#### [PROBLEMS AND TASKS]
**A)** In the example CFG of the LLVMdev post on BlockFrequency, which blocks branch directly to ret?
**B)** Can you extract the passage of the BlockFrequency mailing-list post from "Mon Feb 3 00:13:29" to "optimizer using it.", copying it word for word?
**C)** Could you continue the BlockFrequency mailing-list post, picking up after its last sentence?
— START PAGE EXTRACT —
[LLVMdev] [RFC] BlockFrequency is the wrong metric; we need a new one

Mon Feb 3 00:13:29 PST 2014

On Feb 2, 2014, at 6:55 PM, Chandler Carruth <chandlerc at gmail.com> wrote:

> On Sun, Feb 2, 2014 at 6:18 PM, Andrew Trick <atrick at apple.com> wrote:
> 
> On Feb 2, 2014, at 2:13 AM, Chandler Carruth <chandlerc at gmail.com> wrote:
> 
> > Right now, all profile information is funneled through two analysis passes prior to any part of the optimizer using it.
> >
> > First, we have BranchProbabilityInfo, which provides a simple interface to the simplest form of profile information: local and relative branch probabilities. These merely express the likelihood of taking one of a mutually exclusive set of exit paths from a basic block. They are very simple, and the foundation of the profile information. Even the other analysis is merely built on top of this one.
> >
> > Second we have BlockFrequencyInfo which attempts to provide a more "global" (function-wide, not actually program wide) view of the statistical frequency with which any particular basic block is executed. This is nicely principled analysis that just computes the probabilistic flow of control through the various branches according to their probabilities established in the first analysis.
> >
> >
> > However, I think that BlockFrequencyInfo provides the wrong set of information. There is one critical reason why. Let's take a totally uninteresting CFG:
> >
> > A -> B1, B2
> > B1 -> C1, C2
> > B2 -> C3, C4
> > C1 -> D1, D2
> > C2 -> ret
> > C3 -> D3, D4
> > C4 -> ret
> > D1 -> E1, E2
> > D2 -> ret
> > D3 -> E3, E4
> > D4 -> ret
> >
> > You can imagine this repeating on for as many levels as you like. This isn't an uncommon situation with real code. BlockFrequencyInfo computes for this a very logical answer:
> >
> > ---- Block Freqs ----
> >  a = 1.0
> >   a -> b1 = 0.5
> >   a -> b2 = 0.5
> >  b1 = 0.5
> >   b1 -> c1 = 0.25
> >   b1 -> c2 = 0.25
> >  b2 = 0.5
> >   b2 -> c3 = 0.25
> >   b2 -> c4 = 0.25
> >  c1 = 0.25
> >   c1 -> d1 = 0.125
> >   c1 -> d2 = 0.125
> >  c2 = 0.25
> >  c3 = 0.25
> >   c3 -> d3 = 0.125
> >   c3 -> d4 = 0.125
> >  c4 = 0.25
> >  d1 = 0.125
> >   d1 -> e1 = 0.0625
> >   d1 -> e2 = 0.0625
> >  d2 = 0.125
> >  d3 = 0.125
> >   d3 -> e3 = 0.0625
> >   d3 -> e4 = 0.0625
> >  d4 = 0.125
> >
> > One way of thinking about this is that for any basic block X which is predicated by N branches of unbiased probability (50/50), the frequency computed for that block is 2^(-N).
> >
> > The problem is that this doesn't represent anything close to reality. Processors' branch prediction works precisely because very, *very* few branches in programs are 50/50. Most programs do not systematically explore breadth first the full diversity of paths through the program. And yet, in the absense of better information our heuristics would lead us to believe (and act!) as though this were true.
> >
> > Now, I'm not saying that the computation of block frequencies is wrong. Merely that it cannot possibly be used for at least one of it purposes -- it's relative frequency (to the entry block "basis" frequency) is completely useless for detecting hot or cold regions of a function -- it will simply claim that all regions of the function are cold. What it *is* useful for is establishing a total ordering over the basic blocks of a function. So it works well for some things like code layout, but is grossly misleading for others.
— END PAGE EXTRACT —
— START INFORMATION SUPPLIED —
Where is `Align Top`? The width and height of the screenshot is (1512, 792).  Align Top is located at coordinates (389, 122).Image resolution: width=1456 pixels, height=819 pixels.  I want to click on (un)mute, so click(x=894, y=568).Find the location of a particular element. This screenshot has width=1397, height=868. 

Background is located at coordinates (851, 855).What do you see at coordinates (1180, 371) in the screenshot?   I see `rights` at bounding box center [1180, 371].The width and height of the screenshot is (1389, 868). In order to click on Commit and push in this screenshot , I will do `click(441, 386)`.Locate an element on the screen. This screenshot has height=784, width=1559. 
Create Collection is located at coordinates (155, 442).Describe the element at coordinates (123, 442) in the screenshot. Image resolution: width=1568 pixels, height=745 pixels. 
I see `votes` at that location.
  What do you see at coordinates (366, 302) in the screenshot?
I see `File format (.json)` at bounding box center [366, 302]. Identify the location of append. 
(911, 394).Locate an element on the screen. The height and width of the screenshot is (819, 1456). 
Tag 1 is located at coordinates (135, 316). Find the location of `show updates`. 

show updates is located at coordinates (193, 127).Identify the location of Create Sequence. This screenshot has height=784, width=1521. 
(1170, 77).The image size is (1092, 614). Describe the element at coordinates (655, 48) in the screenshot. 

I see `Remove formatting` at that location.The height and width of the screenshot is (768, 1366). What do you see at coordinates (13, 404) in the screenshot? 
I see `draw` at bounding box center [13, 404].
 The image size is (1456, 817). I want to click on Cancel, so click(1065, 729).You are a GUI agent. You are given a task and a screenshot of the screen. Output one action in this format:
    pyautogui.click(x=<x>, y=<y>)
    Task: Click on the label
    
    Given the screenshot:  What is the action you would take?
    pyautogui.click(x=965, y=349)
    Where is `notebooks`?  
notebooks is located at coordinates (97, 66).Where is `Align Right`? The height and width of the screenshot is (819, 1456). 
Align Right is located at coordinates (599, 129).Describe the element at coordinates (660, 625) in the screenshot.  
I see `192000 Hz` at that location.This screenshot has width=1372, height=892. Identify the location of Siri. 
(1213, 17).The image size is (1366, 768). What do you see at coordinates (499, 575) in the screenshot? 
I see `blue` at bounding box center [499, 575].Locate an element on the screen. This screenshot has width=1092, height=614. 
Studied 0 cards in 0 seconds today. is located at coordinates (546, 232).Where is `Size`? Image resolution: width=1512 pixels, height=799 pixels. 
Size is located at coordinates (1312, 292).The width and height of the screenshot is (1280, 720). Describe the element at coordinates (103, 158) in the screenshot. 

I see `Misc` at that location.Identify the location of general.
— END INFORMATION SUPPLIED —
#### [OUTPUTS]
**A)** C2, C4, D2, D4

**B)**
Mon Feb 3 00:13:29 PST 2014

On Feb 2, 2014, at 6:55 PM, Chandler Carruth <chandlerc at gmail.com> wrote:

> On Sun, Feb 2, 2014 at 6:18 PM, Andrew Trick <atrick at apple.com> wrote:
> 
> On Feb 2, 2014, at 2:13 AM, Chandler Carruth <chandlerc at gmail.com> wrote:
> 
> > Right now, all profile information is funneled through two analysis passes prior to any part of the optimizer using it.

**C)**
> >
> >
> > There are several possible solutions here. I'll outline my proposal as well as some other ideas.
> >
> >
> > BlockWeights instead of BlockFrequencies. My idea is that we don't really care about the depth of the control dependence for a particular basic block. We care about the accumulated *bias* toward or away from a basic block. This is predicated on the idea that branches are overwhelmingly predictable. As a consequence, evenly distributed probabilities are really just *uncertainties*.
> 
> This sounds like an interesting way to merge unkown branch probabilities, static heuristics, statistical profiles, and partial profiles.
> 
> > My proposed way of implementing this would take the exact algorithm already used in BlockFrequency, but instead of computing a frequency for an edge based on the probability of the branch times the frequency of the predecessor, instead compute it as the frequency of the predecessor times how "biased" the branch is relative to other branches in the predecessor. Essentially, this would make a branch probability set of {0.5, 0.5} produce edge frequencies equal to the predecessor's edge frequency.
> >
> > The result of such a system would produce weights for every block in the above CFG as '1.0', or equivalent to the entry block weight. This to me is a really useful metric -- it indicates that no block in the CFG is really more or less likely than any other. Only *biases* in a specific direction would cause the block weights to go up or down significantly.
> 
> I don't like this statement, or don't understand it. It is useful to know a branch is unbiased. Currently we assume branches are unbiased then optimize conservatively in those cases (do no harm). But if we had greater confidence in unbiased branches (because the branch was actually profiled), we could if-convert much more aggressively.
> 
> I think the key is that I'm not talking about changing how we model branches at all. I agree that it would be useful to model both our confidence in the relative probabilities and the probabilities themselves for things like if-conversion. We can still do that.
> 
> But the current users of 'block frequency' are not trying to understand a specific branch as biased or un-biased, or deal with our confidence. They're just trying to understand how "important" a specific basic block is to the execution of the function.

Yes, I understand that. My concern was that passes may assume frequency/weight is consistent with probability (path weights add up to their merge/join points). At least, I'm used to making that assumption. Take a simple CFG:

A
|\
B C
| |\
D E F
| |/
|/
G

If each basic block has cost=1. Path A,B,D,G has weighted cost=4. Path A,C,E|F,G has weighted cost=5. But they should be equal.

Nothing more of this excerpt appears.